*** DATA FOR PROCESSING Section Begins ***
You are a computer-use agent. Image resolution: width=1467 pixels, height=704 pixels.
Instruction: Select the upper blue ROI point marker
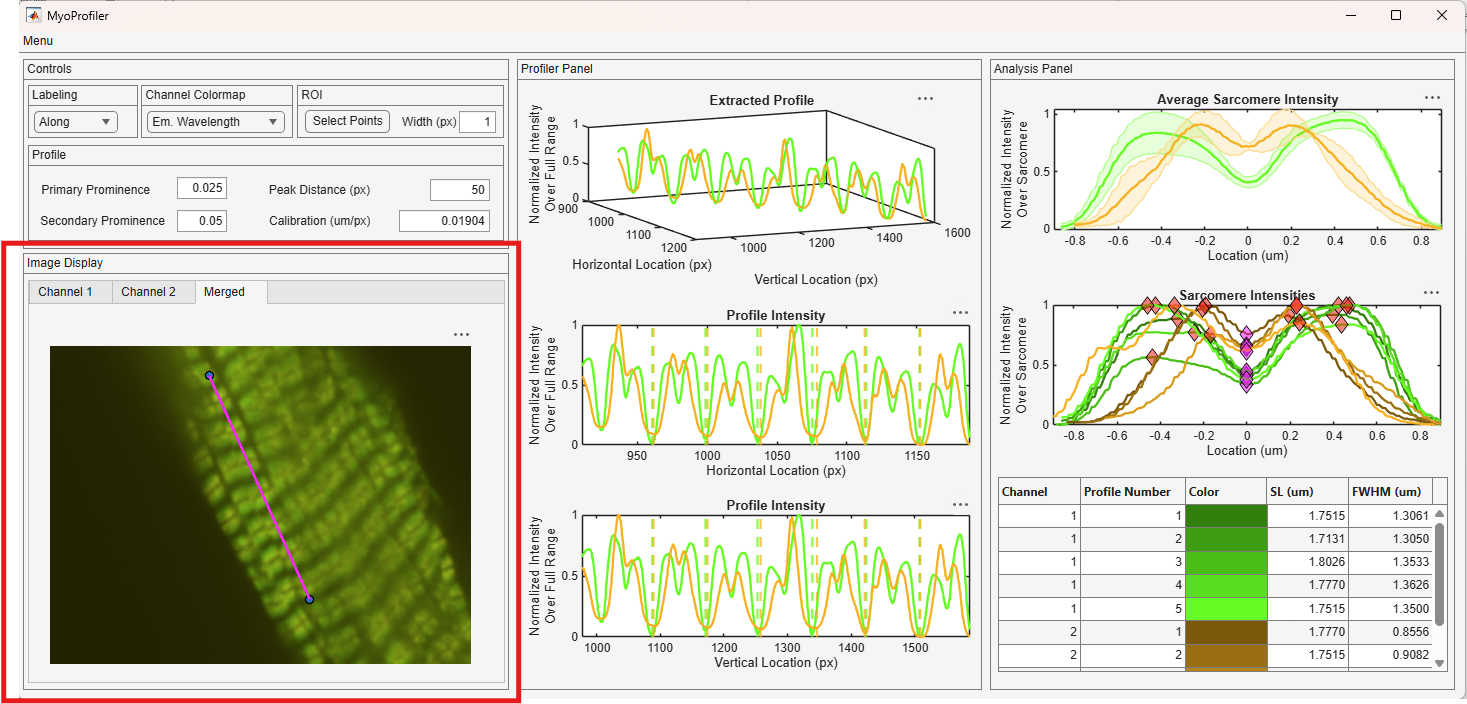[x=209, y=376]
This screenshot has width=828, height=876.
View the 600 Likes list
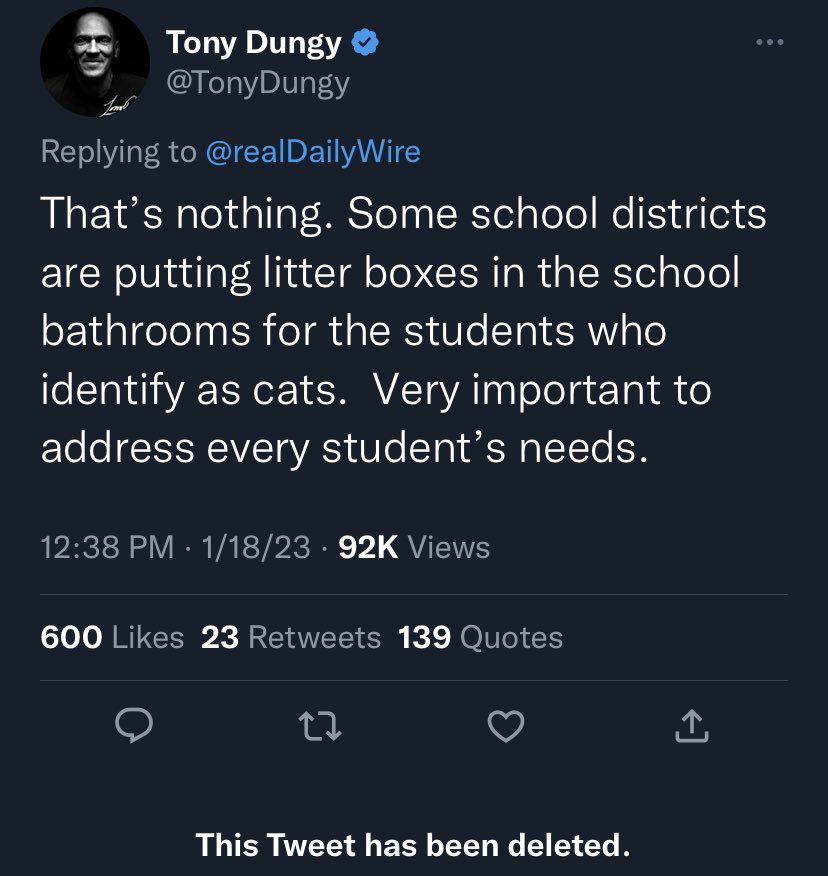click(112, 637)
*** DATA FOR PROCESSING Section Ends ***
ACTION ITEM
Please repeat the entries exactly. Do not include the pictures.

EXERCISE RESPONSE
You are a computer-use agent. Image resolution: width=1467 pixels, height=704 pixels.
Instruction: Select the upper blue ROI point marker
[x=209, y=376]
This screenshot has width=828, height=876.
View the 600 Likes list
click(112, 637)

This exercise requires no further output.